By the way, Mr. Tomlinson was head of Voice of America, and we understand that Voice of America is to be outsourced to Asia. How do you like that, America? Is this what we have come to, spying on the network that brings us “Sesame Street,” “The Electric Company,” “Captain Kangaroo”? And if so, what is next?

Will we have satellite surveillance of the “Antiques Road Show”? Wire taps in Oscar’s trash can? Are the American people going to allow these same individuals who actively manipulate the media, who have allowed political operatives to pose as journalists in the White House, who have paid commentators and pundits to falsely pose as journalists, to manipulate public opinion?

Are we going to allow them to tell us that now Public Broadcasting is the enemy? I certainly hope and pray not. If there is any doubt that this is their true intention, my fellow Americans, we need look no further than this very bill, approved in a subcommittee where the Republican leadership successfully eliminated funding for PBS and the Corporation for Public Broadcasting.

As with so many other things in this Congress, they were shamed by the American people into reversing course, but I imagine that the right wing assault on PBS will continue.

President Johnson feared that if placed “in weak or even in irresponsible hands,” public television could generate controversy without understanding, could mislead as well as teach.

It could appeal to passions rather than to reason.
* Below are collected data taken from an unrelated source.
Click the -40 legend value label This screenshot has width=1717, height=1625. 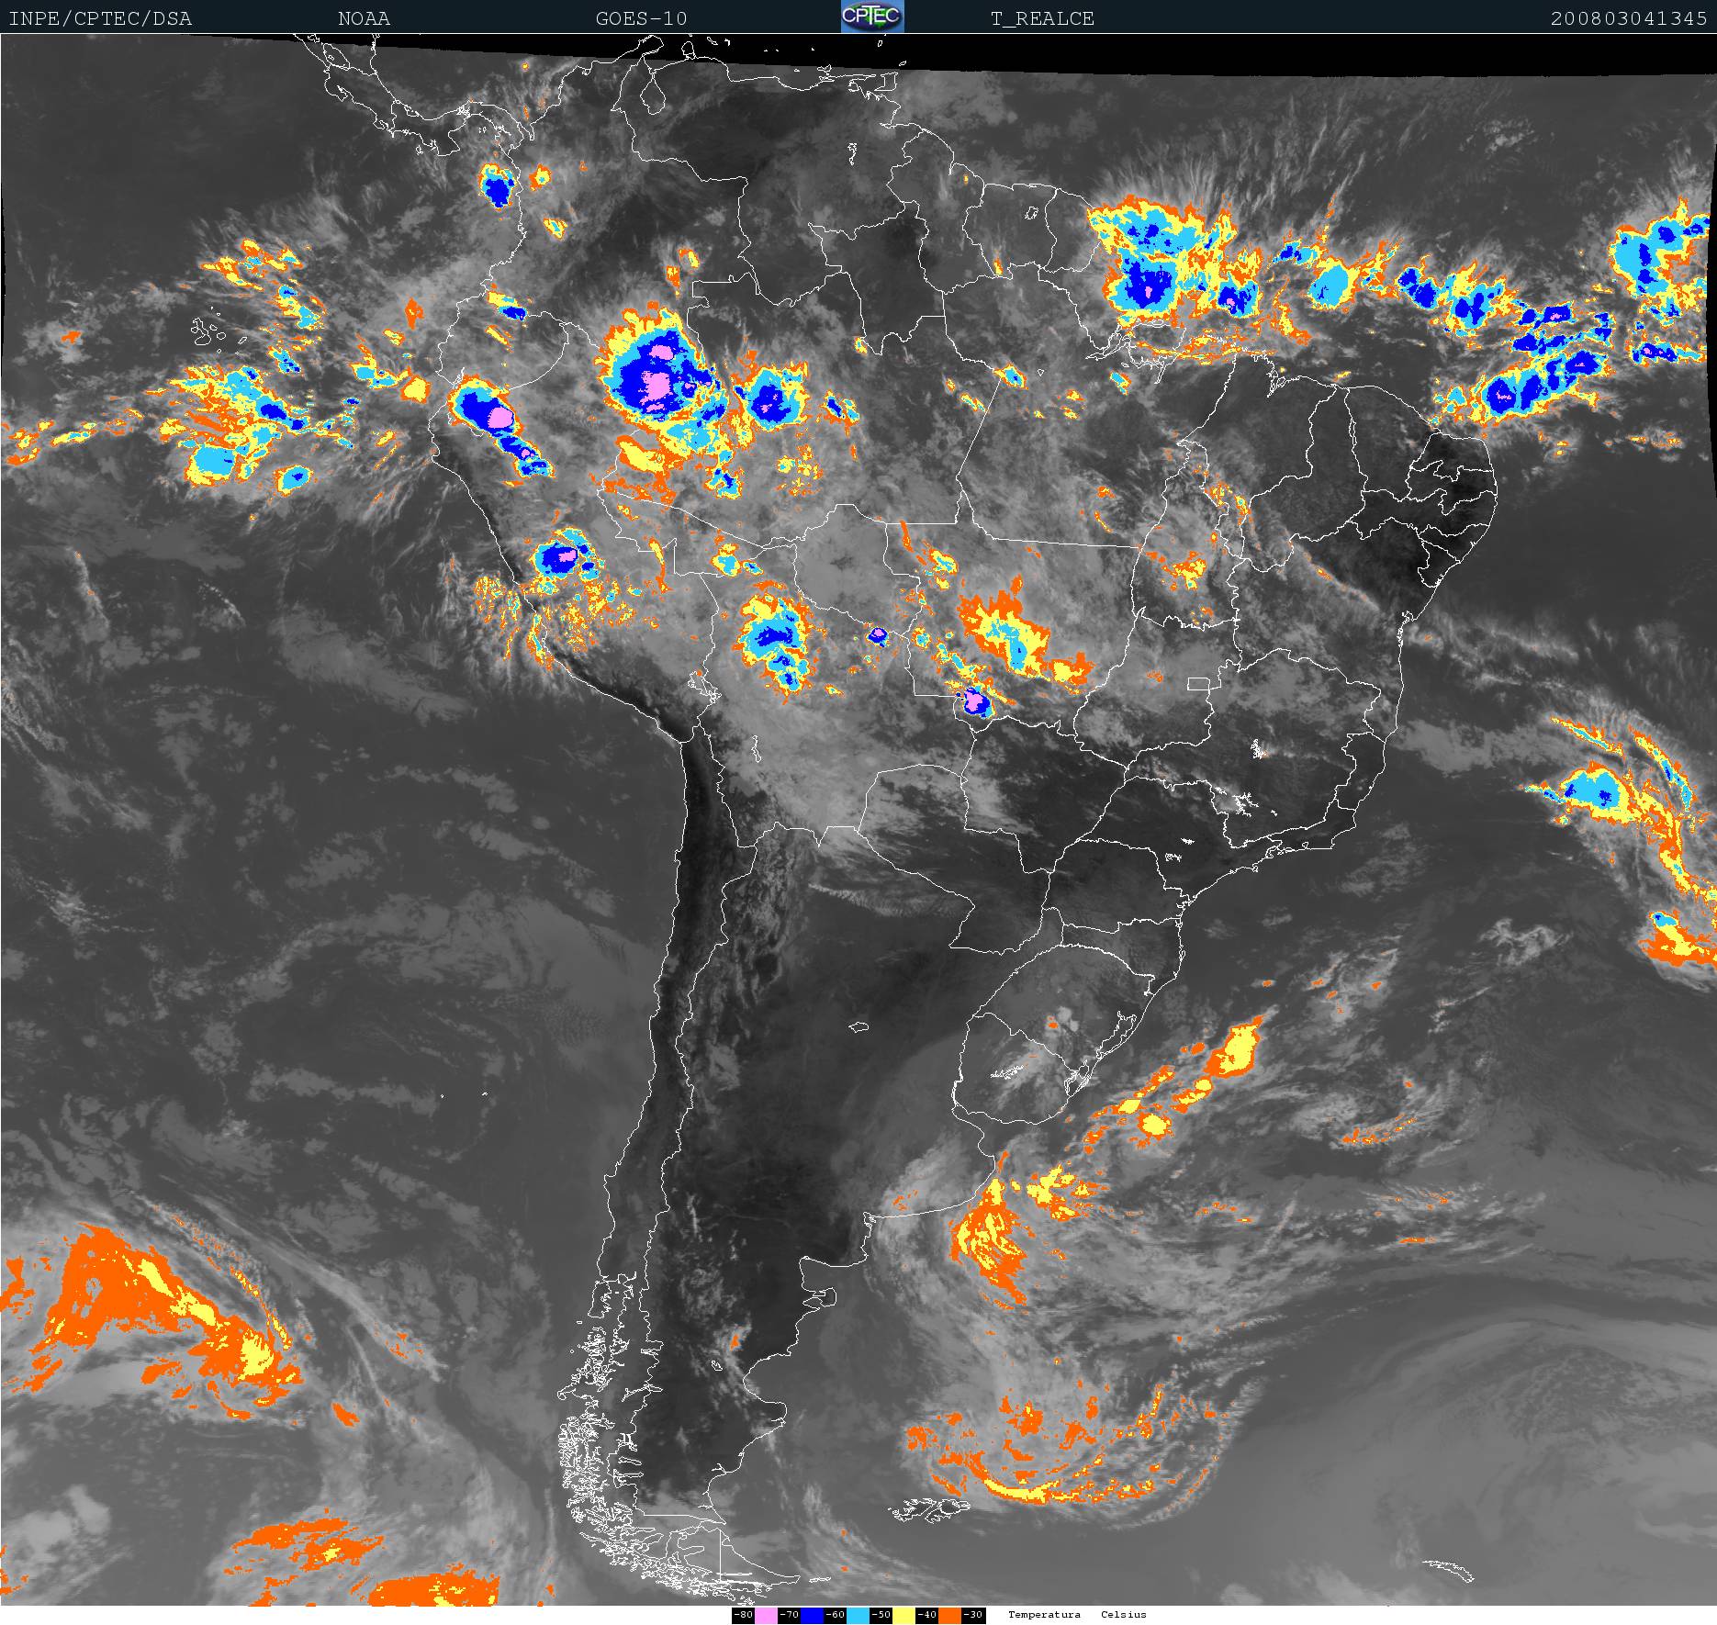coord(926,1615)
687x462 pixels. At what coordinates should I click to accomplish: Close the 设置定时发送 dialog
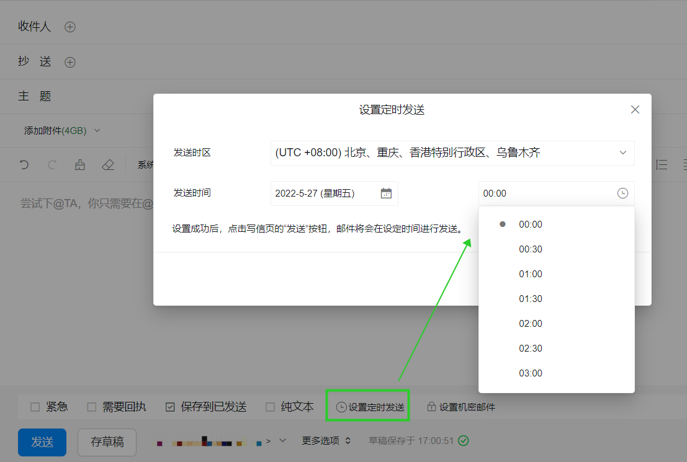tap(635, 110)
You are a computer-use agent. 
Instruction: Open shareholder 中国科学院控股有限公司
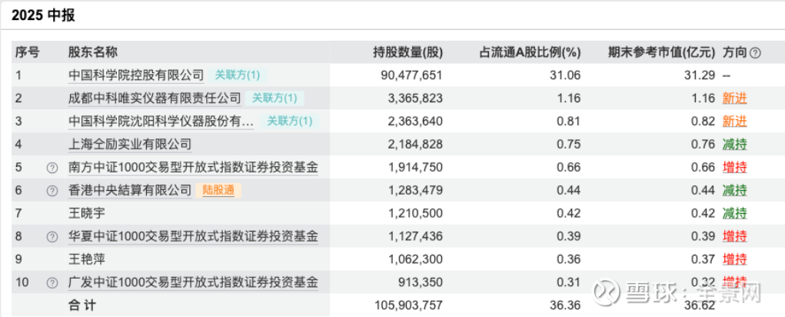(x=136, y=75)
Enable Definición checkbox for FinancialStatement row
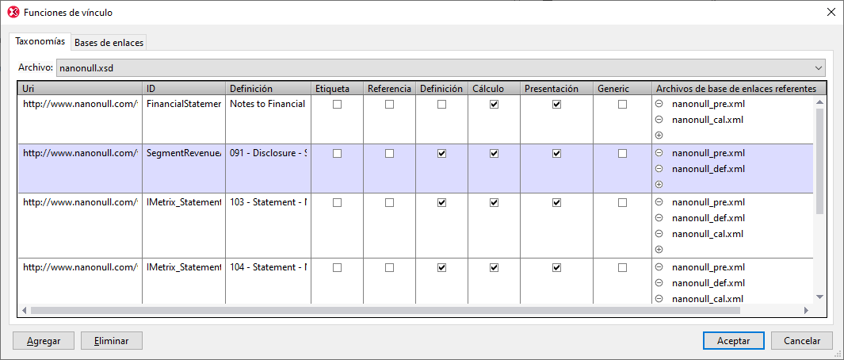The image size is (844, 360). coord(441,104)
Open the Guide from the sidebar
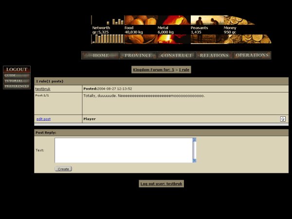Viewport: 292px width, 219px height. pyautogui.click(x=17, y=75)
That was very far-seeing for President Johnson. Let us not succumb to the misguided partisan passions of the leadership which threaten to destroy this cherished American institution. Let us preserve public networks across our country.

Mr. Speaker, “Sesame Street” teaches children to be fair and just. And we learned that from “Sesame Street,” our children learned it from “Sesame Street,” let us practice it today, and we expect no less from Members of this Congress.